大体思路是先从缓存中获取元数据(MapStatuses),获取到直接返回,若没有则从mapStatuses获取,获取到后将其序列化后返回,随后返回给mapOutputTrackerWorker(刚才与之通信的节点),mapOutputTracker收到回复后又将元数据序列化并加入当前Executor的mapStatuses中。

再回到getMapSizesByExecutorId方法中,getStatuses得到shuffleID对应的所有的元数据信息后,通过convertMapStatuses方法将获得的元数据信息转化成形如Seq[(BlockManagerId, Seq[(BlockId, Long)])]格式的位置信息,用来读取指定的分区的数据:

private def convertMapStatuses(
      shuffleId: Int,
      startPartition: Int,
      endPartition: Int,
      statuses: Array[MapStatus]): Seq[(BlockManagerId, Seq[(BlockId, Long)])] = {
    assert (statuses != null)
    // 存储指定partition的元数据
    val splitsByAddress = new HashMap[BlockManagerId, ArrayBuffer[(BlockId, Long)]]
    for ((status, mapId) <- statuses.zipWithIndex) {
      if (status == null) {
        val errorMessage = s"Missing an output location for shuffle $shuffleId"
        logError(errorMessage)
        throw new MetadataFetchFailedException(shuffleId, startPartition, errorMessage)
      } else {
        for (part <- startPartition until endPartition) {
          splitsByAddress.getOrElseUpdate(status.location, ArrayBuffer()) +=
            ((ShuffleBlockId(shuffleId, mapId, part), status.getSizeForBlock(part)))
        }
      }
    }

    splitsByAddress.toSeq
  }

这里的参数statuses:Array[MapStatus]是前面获取的上游stage所有的shuffle Write 文件的元数据,并且是按map端的partitionId排序的,通过zipWithIndex将元素和这个元素在数组中的ID(索引号)组合成键/值对,这里的索引号即是map端的partitionId,再根据shuffleId、mapPartitionId、reducePartitionId来构建ShuffleBlockId(在map端的ShuffleBlockId构建中的reducePartitionId始终是0,因为一个ShuffleMapTask就一个Block,而这里加入的真正的reducePartitionId在后面通过index文件获取对应reduce端partition偏移量的时候需要用到),并估算得到对应数据的大小,因为后面获取远程数据的时候需要限制大小,最后返回位置信息。
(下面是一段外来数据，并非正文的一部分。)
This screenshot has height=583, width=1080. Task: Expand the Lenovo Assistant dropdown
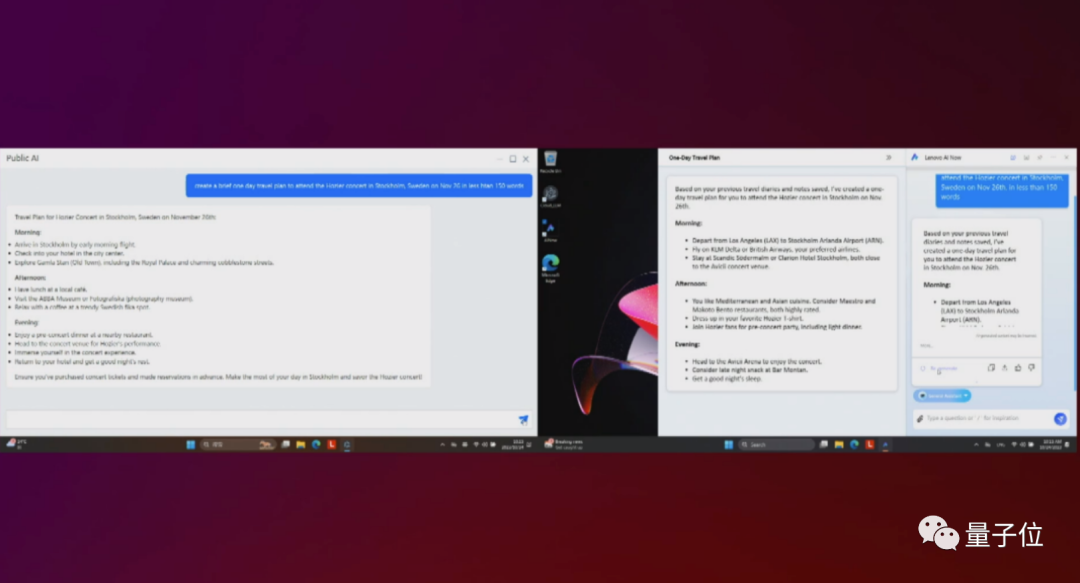coord(966,396)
至此mapOutputTracker.getMapSizesByExecutorId(handle.shuffleId, startPartition, endPartition)方法完成,返回了指定分区对应的元数据MapStatus信息。

在初始化对象ShuffleBlockFetcherIterator的时候调用了其初始化方法initialize():

private[this] def initialize(): Unit = {
    // Add a task completion callback (called in both success case and failure case) to cleanup.
    context.addTaskCompletionListener(_ => cleanup())

    // 区分local blocks和remote blocks并返回远程请求FetchRequest
    val remoteRequests = splitLocalRemoteBlocks()
    // 将远程请求随机的加入到fetchRequests队列中
    fetchRequests ++= Utils.randomize(remoteRequests)
    assert ((0 == reqsInFlight) == (0 == bytesInFlight),
      "expected reqsInFlight = 0 but found reqsInFlight = " + reqsInFlight +
      ", expected bytesInFlight = 0 but found bytesInFlight = " + bytesInFlight)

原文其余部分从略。